Promenade nocturne.
Publié le 20 Avril 2015
J'adore faire ma promenade nocturne quotidienne. Tard le soir, ou plutôt tôt le matin (je me couche très tard quelquefois), quand tout le monde dort, ou presque, du sommeil du juste.
Je me sens libre, tout comme mon chien qui vagabonde où son flair le porte. Je regarde le ciel, j'écoute de la musique en fredonnant, voire même en faisant deux, trois pas de danse, ce qui m'a valu quelques rencontres amusées au détour d'un chemin parfois !
Je m'étire, je respire, je me sens bien. Les idées vont et viennent. Il m'est même arrivé de prendre des décisions importantes à ce moment-là de la journée, en été, posée sur un banc. Je me souviens d'une fois où je cogitais depuis des jours et des jours sur une relation nocive. Je ne savais pas quelle décision prendre, pesant sans arrêt le pour et le contre.

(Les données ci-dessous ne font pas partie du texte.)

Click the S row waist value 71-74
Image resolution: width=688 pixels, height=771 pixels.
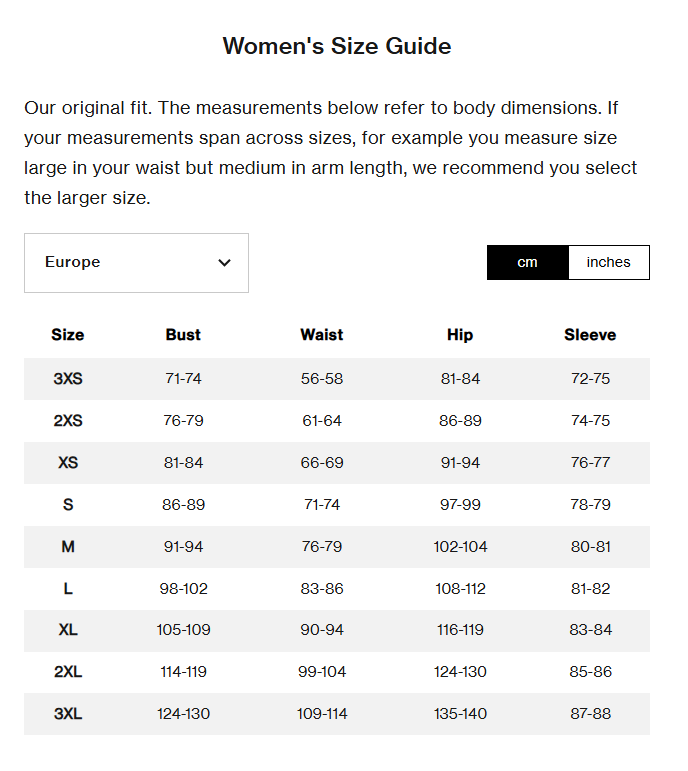321,505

Comme d'habitude, je suis sortie pour la promenade du soir, qui a duré fort longtemps car il faisait doux. Je réfléchissais. Puis je me suis assise, ne pensant plus à rien. Ecoutant simplement la nuit, les bêtes, hérissons, petits oiseaux, canards, oies. Regardant le paysage. Et saluant le héron qui est venu se poser au bord du quai. Et tout à coup, la décision et la solution me sont apparues tout à fait naturellement. Comme une révélation. Quelque chose s'était passé.
Se promener la nuit favorise la méditation. Tout est calme, au repos. C'est le moment de la journée que je préfère, un moment particulier avec mon petit compagnon de route et de vie, un moment que je n'échangerais pour rien au monde. Mon rendez-vous du soir.
Je préfère les nuits froides et étoilées, revigorantes. Au mois d'août, il m'arrive très souvent de voir des étoiles filantes, je fais un voeu (qui la plupart du temps ne se réalise pas, quoique...). Je salue la lune, qui selon les soirs n'a pas la même frimousse. Parfois rougissante, timide, coquette, mystérieuse, triste, coquine ou offusquée... Parfois jouant à cache-cache derrière les nuages, les arbres ou les immeubles.
Selon l'heure qu'il est, il m'arrive de croiser des personnes qui se lèvent tôt : le boulanger, le livreur de journaux, de fleurs... Le week-end, je croise des fêtards quelque peu éméchés de temps à autre. L'été, des pêcheurs ! Je dis bonsoir ou bonjour, c'est selon !
Puis je rentre, sereine, et vais rejoindre Morphée après avoir lu quelques lignes de mon livre de chevet du moment... Car il n'est pas question pour moi de m'endormir sans avoir lu. Ceci, c'est mon deuxième rendez-vous du soir...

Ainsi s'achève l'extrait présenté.